"For it's Tommy this, an' Tommy that, an' "Chuck him out, the brute!"
But it's "Saviour of 'is country" when the guns begin to shoot"--Rudyard Kipling
"What can you do with a general? When he stops being a general?
Oh what can you do with a general who retires? Who's got a job for a general?
When he stops being a general?"--written by Irving Berlin, sung by Bing Crosby in 'White Christmas'
Anyone who has served or who has had family and friends serve their country through the military can relate to these famous poems and songs. My grandfather was a Tommy: a British soldier who underwent the horrors of The Somme in World War I, fighting the Kaiser. My father was in the Royal Air Force, 'National Service' or conscription after World War II, maintaining ultramodern jet fighter planes in the Cold War.
Of all the veterans those who fought in Vietnam had it the worst. I grew up in that era: too young to be called up (instant 4-F even if I was thanks to flat feet) but old enough to know what's going on, with teachers having served but won't talk about it and with classmates' older brothers contemplating going to Canada. Not only were there no parades as in past wars but many were greeted with hostility (Korean War vets were simply ignored) when they returned home, to an economy riddled with few opportunities due to a recession and wind-downs in the war and the space program, then thrown for a loop with the energy crisis of 1973.

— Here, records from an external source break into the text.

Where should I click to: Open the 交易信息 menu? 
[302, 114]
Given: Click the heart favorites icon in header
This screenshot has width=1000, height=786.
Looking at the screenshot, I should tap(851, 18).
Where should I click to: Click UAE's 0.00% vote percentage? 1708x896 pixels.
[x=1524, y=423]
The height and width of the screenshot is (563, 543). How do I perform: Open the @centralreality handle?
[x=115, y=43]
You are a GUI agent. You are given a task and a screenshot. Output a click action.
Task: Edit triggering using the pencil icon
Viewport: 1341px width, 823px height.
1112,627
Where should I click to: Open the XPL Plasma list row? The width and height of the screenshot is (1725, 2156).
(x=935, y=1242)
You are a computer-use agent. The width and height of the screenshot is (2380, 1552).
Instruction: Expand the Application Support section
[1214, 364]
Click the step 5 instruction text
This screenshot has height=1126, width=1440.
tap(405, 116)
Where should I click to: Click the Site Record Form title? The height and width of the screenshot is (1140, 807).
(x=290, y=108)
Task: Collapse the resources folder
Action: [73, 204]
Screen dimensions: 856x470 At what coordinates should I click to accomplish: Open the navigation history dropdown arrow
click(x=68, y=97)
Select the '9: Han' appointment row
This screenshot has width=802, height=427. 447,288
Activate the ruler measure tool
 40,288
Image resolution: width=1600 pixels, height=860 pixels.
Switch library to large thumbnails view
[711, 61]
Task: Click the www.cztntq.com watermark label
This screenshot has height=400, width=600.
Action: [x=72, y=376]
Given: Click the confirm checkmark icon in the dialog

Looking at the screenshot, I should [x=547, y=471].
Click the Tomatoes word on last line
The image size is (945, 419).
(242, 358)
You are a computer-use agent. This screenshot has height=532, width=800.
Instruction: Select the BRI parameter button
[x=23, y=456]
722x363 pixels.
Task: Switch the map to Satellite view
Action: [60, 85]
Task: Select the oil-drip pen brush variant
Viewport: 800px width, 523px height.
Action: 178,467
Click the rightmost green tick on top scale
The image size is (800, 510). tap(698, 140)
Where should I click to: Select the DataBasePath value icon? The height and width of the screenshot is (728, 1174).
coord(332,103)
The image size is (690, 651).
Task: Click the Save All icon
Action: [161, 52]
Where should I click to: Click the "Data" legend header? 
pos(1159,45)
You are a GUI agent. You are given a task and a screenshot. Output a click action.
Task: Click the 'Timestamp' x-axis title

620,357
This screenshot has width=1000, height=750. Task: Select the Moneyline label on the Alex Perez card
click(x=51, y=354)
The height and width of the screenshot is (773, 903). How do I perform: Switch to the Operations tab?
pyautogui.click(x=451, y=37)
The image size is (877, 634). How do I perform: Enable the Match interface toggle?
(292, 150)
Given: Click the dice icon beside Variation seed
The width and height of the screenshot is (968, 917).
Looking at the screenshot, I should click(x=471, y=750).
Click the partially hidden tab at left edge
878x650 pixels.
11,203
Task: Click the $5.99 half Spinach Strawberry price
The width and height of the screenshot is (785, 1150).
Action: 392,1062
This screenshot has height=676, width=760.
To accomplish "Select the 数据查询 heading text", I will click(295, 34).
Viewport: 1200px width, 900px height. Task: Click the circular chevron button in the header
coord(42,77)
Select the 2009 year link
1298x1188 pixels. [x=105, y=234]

So wretched were the experiences of many Vietnam vets both in the war and afterwards that they became stereotyped: unemployed, underemployed, and to varying degrees messed up. So much so they became staple of '70s and '80s dramas captured well so recently in 'Life on Mars' that was set in 1973, whose U.S. version was located in New York City as the eery CGI-ed glimpse of the Twin Towers showed in the first episode. Unfortunately there is a lot of sad truth in that stereotype. Ask anyone who has been close to a vet and the chances are what will come out, if anything, will be painful to tell and to hear.
So it is with the deepest respect that I salute our veterans. And that I salute the U.S. Army for devising and InfoCision for becoming one of the latest participants in the Army PaYS (Partnership for Youth Success) program for taking proactive action to ensure a future for them in civilian life.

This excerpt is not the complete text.